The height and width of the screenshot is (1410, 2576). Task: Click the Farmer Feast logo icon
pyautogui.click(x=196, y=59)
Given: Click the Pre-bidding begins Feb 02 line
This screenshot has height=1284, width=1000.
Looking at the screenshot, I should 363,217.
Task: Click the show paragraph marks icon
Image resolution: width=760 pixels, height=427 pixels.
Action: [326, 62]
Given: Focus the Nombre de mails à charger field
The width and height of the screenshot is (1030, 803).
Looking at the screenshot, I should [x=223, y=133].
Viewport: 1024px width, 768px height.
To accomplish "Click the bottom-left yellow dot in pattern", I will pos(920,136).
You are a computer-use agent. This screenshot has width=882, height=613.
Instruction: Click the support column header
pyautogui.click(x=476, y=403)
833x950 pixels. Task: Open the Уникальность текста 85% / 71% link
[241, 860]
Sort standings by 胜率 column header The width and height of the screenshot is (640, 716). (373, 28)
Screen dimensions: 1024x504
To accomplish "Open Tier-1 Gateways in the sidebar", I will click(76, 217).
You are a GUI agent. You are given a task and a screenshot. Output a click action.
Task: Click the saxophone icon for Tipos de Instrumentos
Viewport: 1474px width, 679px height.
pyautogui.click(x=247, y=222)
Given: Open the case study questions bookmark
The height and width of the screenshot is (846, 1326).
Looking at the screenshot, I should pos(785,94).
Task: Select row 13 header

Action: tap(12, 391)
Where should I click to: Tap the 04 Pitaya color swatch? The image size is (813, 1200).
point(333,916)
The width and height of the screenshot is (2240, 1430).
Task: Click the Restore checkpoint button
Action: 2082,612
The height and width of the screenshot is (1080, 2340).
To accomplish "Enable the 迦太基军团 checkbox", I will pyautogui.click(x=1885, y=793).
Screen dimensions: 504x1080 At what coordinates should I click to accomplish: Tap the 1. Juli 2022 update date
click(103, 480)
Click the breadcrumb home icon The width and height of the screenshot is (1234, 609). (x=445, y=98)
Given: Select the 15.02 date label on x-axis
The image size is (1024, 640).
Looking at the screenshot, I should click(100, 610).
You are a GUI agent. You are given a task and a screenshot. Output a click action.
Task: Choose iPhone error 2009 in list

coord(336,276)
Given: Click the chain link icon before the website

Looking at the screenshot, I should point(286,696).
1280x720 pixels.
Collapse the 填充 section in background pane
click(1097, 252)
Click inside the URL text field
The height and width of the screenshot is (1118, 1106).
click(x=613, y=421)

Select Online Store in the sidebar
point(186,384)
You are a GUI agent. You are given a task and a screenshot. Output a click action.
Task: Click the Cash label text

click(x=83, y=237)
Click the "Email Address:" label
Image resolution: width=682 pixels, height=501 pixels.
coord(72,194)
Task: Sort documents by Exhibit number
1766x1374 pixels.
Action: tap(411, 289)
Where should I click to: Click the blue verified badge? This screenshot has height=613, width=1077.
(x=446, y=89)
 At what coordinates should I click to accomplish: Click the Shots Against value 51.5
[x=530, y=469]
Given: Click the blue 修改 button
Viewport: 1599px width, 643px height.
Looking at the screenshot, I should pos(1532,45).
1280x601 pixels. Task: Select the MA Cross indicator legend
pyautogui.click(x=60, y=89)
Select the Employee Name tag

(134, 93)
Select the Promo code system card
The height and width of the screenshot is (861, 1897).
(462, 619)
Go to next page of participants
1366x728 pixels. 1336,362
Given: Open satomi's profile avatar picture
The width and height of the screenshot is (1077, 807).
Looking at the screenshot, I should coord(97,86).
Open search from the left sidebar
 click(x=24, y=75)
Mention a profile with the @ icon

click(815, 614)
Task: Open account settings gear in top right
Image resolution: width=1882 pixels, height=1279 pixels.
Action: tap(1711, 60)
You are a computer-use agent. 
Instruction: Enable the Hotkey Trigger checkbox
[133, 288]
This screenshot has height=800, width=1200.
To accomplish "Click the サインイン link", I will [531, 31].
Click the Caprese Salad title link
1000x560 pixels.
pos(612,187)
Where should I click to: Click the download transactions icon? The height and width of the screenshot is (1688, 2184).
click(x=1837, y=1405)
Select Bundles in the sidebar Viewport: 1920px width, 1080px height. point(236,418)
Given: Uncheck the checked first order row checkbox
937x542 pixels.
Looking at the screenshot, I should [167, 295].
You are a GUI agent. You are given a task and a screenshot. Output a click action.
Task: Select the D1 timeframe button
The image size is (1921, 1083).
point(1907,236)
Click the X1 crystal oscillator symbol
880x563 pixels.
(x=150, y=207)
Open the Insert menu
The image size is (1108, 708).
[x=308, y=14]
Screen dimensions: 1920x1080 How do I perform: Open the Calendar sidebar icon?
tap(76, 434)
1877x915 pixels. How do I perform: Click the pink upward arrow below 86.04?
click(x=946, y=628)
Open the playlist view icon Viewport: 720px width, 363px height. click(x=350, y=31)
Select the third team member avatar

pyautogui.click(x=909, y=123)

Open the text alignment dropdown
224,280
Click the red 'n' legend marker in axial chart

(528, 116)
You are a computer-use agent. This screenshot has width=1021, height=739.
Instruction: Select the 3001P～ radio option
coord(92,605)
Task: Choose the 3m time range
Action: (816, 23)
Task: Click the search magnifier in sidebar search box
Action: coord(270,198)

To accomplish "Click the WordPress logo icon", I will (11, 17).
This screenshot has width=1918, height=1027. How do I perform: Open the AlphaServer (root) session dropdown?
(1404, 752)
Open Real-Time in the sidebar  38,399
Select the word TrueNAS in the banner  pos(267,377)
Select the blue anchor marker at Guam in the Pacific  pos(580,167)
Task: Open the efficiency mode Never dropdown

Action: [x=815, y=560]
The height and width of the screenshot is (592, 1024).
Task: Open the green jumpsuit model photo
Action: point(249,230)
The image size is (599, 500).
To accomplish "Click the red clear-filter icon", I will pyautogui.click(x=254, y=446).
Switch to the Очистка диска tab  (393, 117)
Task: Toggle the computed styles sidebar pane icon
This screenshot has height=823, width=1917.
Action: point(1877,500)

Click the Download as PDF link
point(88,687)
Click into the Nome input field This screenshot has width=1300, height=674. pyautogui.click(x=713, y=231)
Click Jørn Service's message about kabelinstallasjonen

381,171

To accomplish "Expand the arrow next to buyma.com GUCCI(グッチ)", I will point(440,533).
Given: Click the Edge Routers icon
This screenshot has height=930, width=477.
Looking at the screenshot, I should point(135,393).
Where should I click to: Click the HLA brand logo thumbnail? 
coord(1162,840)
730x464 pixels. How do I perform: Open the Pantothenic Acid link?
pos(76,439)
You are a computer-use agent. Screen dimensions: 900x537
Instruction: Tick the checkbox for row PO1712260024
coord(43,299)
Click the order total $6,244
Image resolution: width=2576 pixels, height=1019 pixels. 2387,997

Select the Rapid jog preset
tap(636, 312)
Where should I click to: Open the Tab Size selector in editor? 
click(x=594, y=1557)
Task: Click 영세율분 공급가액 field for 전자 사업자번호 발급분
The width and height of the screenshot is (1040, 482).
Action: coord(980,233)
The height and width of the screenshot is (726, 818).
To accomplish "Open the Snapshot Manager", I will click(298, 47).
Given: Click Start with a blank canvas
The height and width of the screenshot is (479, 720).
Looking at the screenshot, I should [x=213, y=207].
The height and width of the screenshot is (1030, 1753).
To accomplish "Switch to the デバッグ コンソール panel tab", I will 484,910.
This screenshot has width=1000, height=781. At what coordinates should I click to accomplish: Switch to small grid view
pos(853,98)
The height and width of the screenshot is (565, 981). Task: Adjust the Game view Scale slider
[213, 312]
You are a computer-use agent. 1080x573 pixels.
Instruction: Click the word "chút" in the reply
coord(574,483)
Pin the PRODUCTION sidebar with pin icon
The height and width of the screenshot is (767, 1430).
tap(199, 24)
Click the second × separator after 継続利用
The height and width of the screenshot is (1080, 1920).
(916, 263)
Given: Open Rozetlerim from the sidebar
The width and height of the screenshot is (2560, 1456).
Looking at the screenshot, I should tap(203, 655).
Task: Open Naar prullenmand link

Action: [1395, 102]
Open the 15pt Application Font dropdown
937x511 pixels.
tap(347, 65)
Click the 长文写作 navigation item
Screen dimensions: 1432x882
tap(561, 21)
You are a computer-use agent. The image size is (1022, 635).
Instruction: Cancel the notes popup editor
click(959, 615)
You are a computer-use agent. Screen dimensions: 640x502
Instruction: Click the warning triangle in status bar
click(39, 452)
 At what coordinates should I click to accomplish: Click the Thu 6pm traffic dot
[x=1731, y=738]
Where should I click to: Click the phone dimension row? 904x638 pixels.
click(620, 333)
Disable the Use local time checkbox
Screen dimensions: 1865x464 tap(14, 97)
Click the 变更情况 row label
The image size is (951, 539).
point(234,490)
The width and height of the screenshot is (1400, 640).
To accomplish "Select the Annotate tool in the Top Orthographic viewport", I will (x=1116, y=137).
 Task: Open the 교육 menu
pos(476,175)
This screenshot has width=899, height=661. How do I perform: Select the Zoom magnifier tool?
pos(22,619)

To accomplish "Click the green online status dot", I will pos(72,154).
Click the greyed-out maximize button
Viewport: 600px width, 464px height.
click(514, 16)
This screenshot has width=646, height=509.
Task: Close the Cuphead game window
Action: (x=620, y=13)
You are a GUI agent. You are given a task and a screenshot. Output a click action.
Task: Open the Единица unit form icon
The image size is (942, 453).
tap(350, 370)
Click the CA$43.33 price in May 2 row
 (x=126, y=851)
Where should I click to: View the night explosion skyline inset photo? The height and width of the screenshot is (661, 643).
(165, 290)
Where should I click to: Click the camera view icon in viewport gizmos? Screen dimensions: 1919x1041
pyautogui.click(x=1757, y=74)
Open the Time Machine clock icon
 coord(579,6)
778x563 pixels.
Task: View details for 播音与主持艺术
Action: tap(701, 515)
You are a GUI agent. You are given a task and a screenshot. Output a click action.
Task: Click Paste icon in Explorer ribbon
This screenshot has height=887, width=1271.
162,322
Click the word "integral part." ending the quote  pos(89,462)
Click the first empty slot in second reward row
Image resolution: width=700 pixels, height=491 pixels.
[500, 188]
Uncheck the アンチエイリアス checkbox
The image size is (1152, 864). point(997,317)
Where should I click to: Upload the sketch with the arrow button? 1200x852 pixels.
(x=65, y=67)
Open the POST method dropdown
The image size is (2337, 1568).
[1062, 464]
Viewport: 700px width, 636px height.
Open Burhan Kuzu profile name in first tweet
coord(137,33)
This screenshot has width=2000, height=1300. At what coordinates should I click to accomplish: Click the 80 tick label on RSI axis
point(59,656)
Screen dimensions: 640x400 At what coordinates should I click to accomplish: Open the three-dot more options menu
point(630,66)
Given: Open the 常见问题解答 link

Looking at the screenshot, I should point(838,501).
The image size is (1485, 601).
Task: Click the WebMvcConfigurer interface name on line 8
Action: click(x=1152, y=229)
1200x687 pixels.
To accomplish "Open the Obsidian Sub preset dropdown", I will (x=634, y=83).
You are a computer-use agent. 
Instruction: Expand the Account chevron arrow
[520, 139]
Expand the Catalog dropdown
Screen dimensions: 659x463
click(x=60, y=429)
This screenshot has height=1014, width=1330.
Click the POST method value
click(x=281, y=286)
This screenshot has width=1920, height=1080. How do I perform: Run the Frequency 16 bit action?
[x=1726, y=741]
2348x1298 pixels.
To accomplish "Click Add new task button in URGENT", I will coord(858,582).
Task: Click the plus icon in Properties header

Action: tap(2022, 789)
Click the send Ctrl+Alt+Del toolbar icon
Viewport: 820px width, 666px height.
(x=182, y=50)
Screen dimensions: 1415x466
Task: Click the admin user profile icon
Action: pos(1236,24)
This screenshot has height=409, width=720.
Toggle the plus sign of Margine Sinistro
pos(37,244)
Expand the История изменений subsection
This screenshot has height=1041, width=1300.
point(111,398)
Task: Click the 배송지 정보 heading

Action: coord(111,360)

------------

**WHAT THIS TASK INVOLVES**
Can you convert the records from the line with "Click the red 'n'" to the line with "Action: point(249,230)" into a JSON list of strings, one per line and with blank lines omitted?

**RESPONSE**
[
  "Click the red 'n' legend marker in axial chart",
  "(528, 116)",
  "You are a computer-use agent. This screenshot has width=1021, height=739.",
  "Instruction: Select the 3001P～ radio option",
  "coord(92,605)",
  "Task: Choose the 3m time range",
  "Action: (816, 23)",
  "Task: Click the search magnifier in sidebar search box",
  "Action: coord(270,198)",
  "To accomplish \"Click the WordPress logo icon\", I will (11, 17).",
  "This screenshot has width=1918, height=1027. How do I perform: Open the AlphaServer (root) session dropdown?",
  "(1404, 752)",
  "Open Real-Time in the sidebar  38,399",
  "Select the word TrueNAS in the banner  pos(267,377)",
  "Select the blue anchor marker at Guam in the Pacific  pos(580,167)",
  "Task: Open the efficiency mode Never dropdown",
  "Action: [x=815, y=560]",
  "The height and width of the screenshot is (592, 1024).",
  "Task: Open the green jumpsuit model photo",
  "Action: point(249,230)"
]